There was no association found. Even in the highest doses, early fluoride exposure was not associated with lower IQ. Context, again, is key—look for that in media accounts. Do stories put the new information into context with what’s already known?
Learn more about how to evaluate an article’s scientific evidence
Chemicals in Food and Water: The Bottom Line
It’s difficult to say with certainty that a chemical at a certain concentration in the environment is 100 percent harmless to everybody, all the time, no matter what the circumstances and other exposures might be.
What we do know is that humans have evolved to deal with almost all of the chemicals in our food and water. Some of these chemicals are there naturally, like the natural amount of fluoride in the water in Mexico; sometimes we add extra for health benefits, like the fluoride added to drinking water in the United States.
The vast majority of biologically active compounds found in foods are there naturally. They’re just components of the food itself.
But we also add other chemicals, sometimes natural or synthetic pesticides, for instance, or fertilizers used to make food easier or less expensive to grow. Modern agriculture and water treatment have provided us with food and water that’s cheap and abundant.
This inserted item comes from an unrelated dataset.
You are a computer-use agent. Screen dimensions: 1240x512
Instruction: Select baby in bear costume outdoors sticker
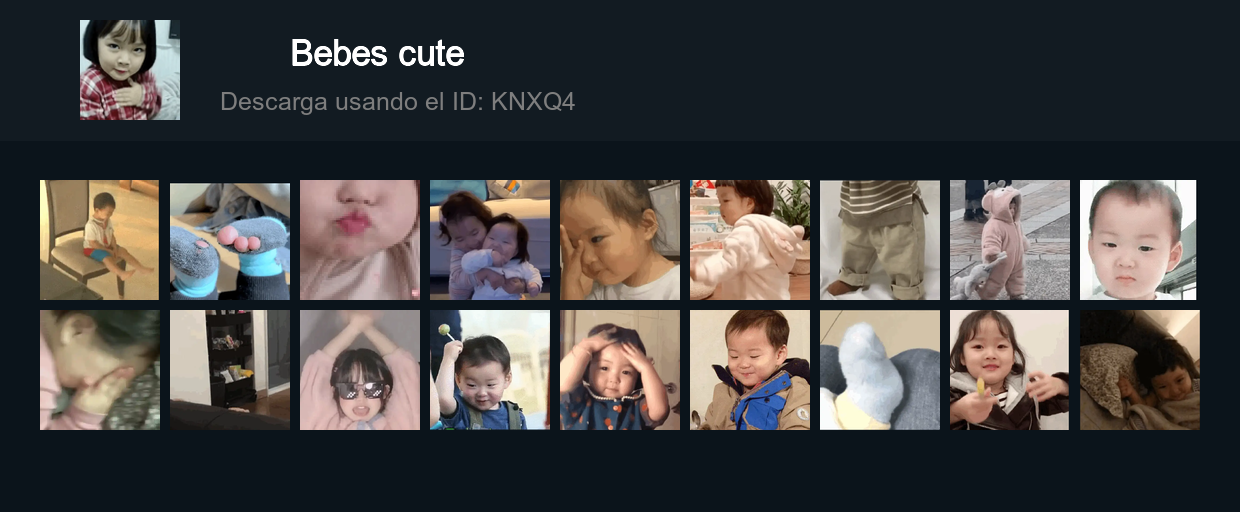click(1010, 240)
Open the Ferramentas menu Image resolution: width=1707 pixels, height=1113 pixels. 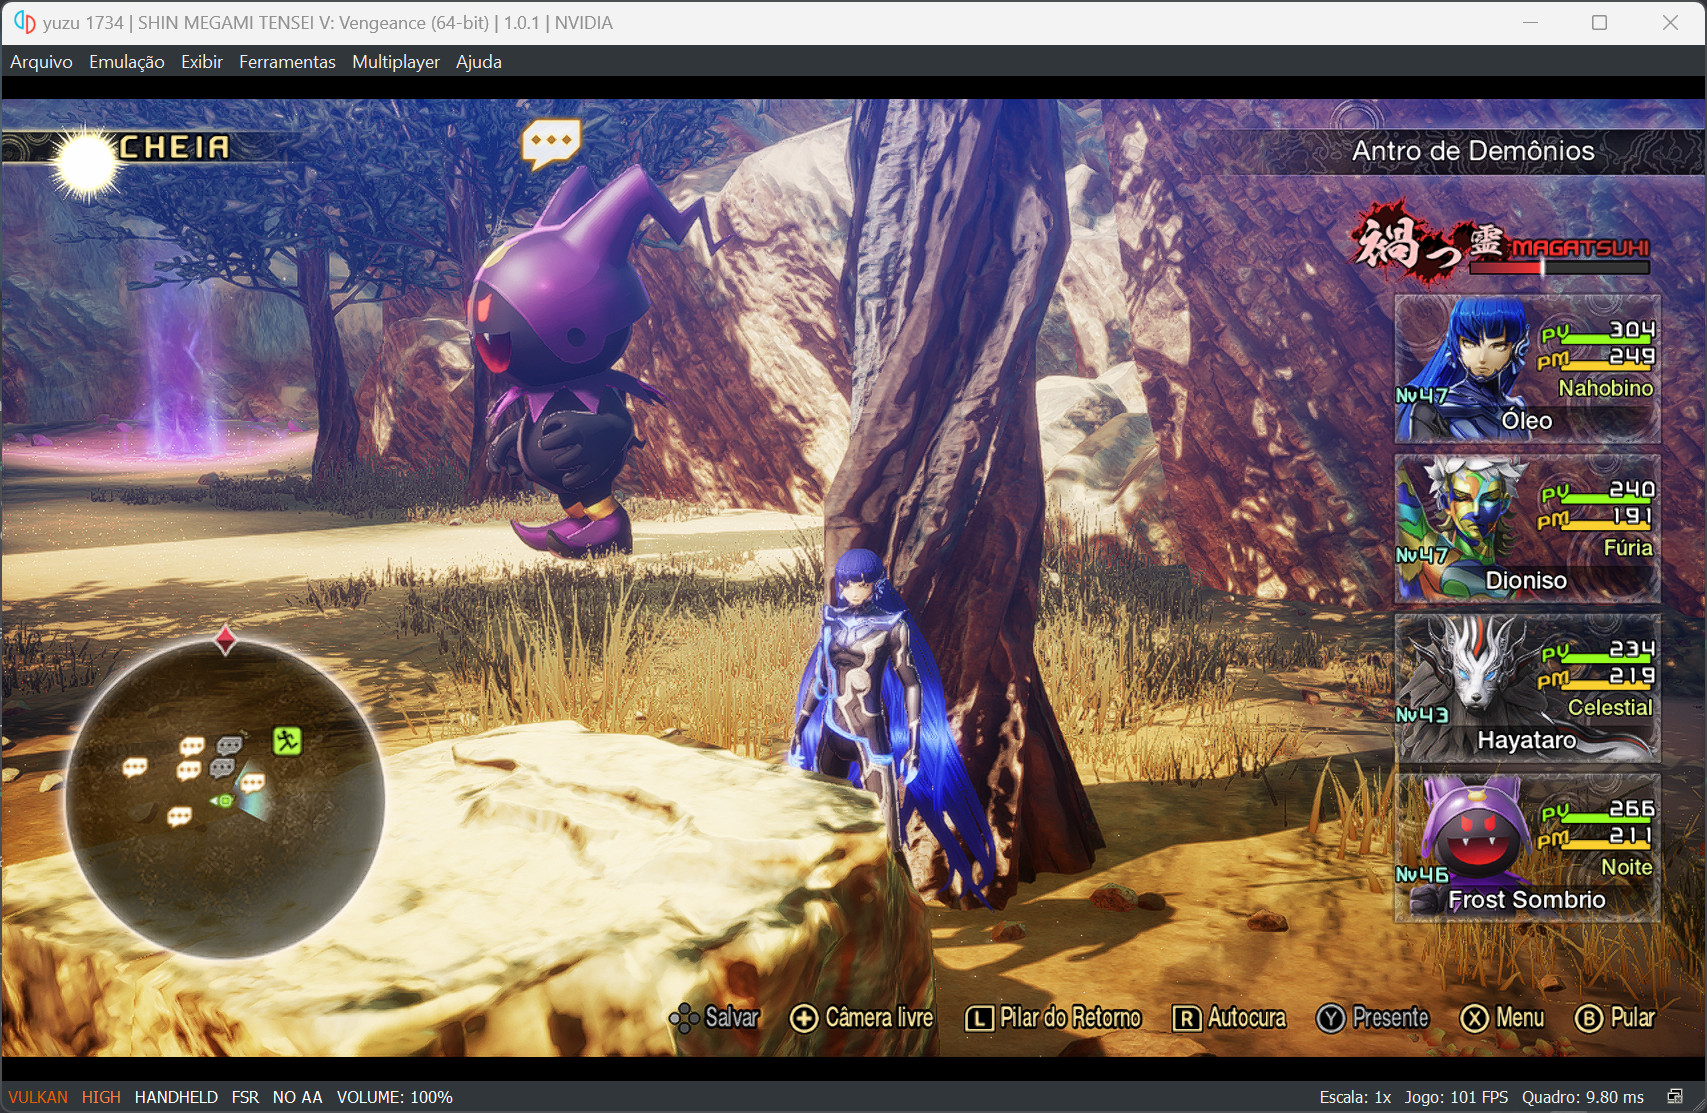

But we need to maintain our vigilance to make sure it stays safe. The media can do an important job here, serving as both a watchdog of consumer concerns, like in Flint, Michigan, and as a way for people to learn about new scientific knowledge.
But the forces driving the business of media news—increasing eyeballs and clicks and shares—does tend to favor news that overstates the issue at hand.
There’s a difference between capturing public attention to address genuine issues and using clickbait to scare people.